What are students and parents to do? I want to come back to some principles that I’ve shared before but are critical to consider this time of year. There are really five ways to pay for an education. Chances are that the right approach for you, or your student, will be to use more than one of these ideas. Planning ahead for how postsecondary school costs will be covered will reduce the stress that parents and students are feeling today. Let’s look at the options:
No, I’m not talking about your child standing hat in hand on a street corner raising funds for school. But there is free money available. You might try applying for a grant through the Canada Student Grant program (go to canada.ca and type “student grants” in the search field). Also, consider looking for scholarships, bursaries, awards, grants, fellowships and stipends. Ideally, your application for these should have been submitted a few months ago, but it may not be too late to apply for some. Go to scholarshipscanada.com for some opportunities.
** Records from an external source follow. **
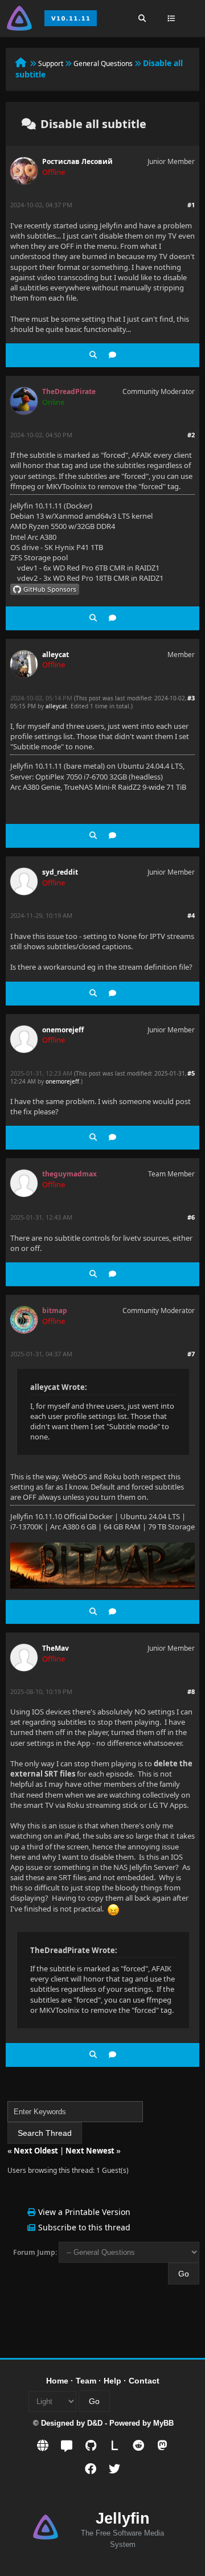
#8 (191, 1691)
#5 (191, 1073)
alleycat (55, 654)
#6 (191, 1217)
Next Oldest (36, 2151)
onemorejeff (63, 1030)
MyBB (163, 2423)
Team (86, 2380)
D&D (94, 2423)
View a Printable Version (84, 2211)
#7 (191, 1353)
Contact (144, 2380)
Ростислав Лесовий (77, 161)
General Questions (103, 63)
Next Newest (89, 2151)
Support (50, 63)
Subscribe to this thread (84, 2227)
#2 (191, 434)
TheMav (55, 1648)
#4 (191, 915)
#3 (191, 698)
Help (112, 2380)
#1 (191, 204)
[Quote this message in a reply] (112, 355)
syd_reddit (60, 872)
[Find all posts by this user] (93, 355)
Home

Borrowing for an education can be “good debt” if your education expands your earning capacity and you keep your borrowing under control. I always suggest following the “Rule of Tens” here, which will cap your borrowing based on the level of income you expect to earn after graduation. Specifically, for every $10,000 of student debt, you need to earn $10,000 over a base income of $10,000 to be able to pay off that debt in 10 years. For example, if you graduate with $30,000 of debt, you ought to earn $30,000 over a base of $10,000, or a total of $40,000, in order to pay off that debt in 10 years.
I’m talking here about parents stealing from their other assets to help cover the cost of their child’s education. Most commonly I see parents stealing from their registered retirement savings plans and tax-free savings accounts. My best advice is that saving for your retirement should take priority over raising the cash for your child’s education. Withdrawing from your RRSPs is particularly bad because these are taxable withdrawals, and you won’t get back that contribution room to recontribute later. Stealing from retirement assets should be a last resort.
This involves having your child work to earn income for school. Your child can work full-time in the summer months, or part-time during the school year. I know that the pandemic made finding jobs more difficult last year, but opportunities are starting to open up – even if it’s for minimum wage for a period of time. Check out job opportunities at jobbank.gc.ca. It’s hard for a student to work more than about 15 hours a week if they have a full-time course load at school, but something is better than nothing.
Saving is a great way to go, but it takes time. Time is your ally. A registered education savings plan (RESP) should be your first option since contributions give rise to the Canada Education Savings Grants (CESGs) worth 20 per cent of the first $2,500 of RESP contributions each year, or $500 ($100 higher in some low-income situations), with a lifetime maximum of $7,200 in CESGs per student.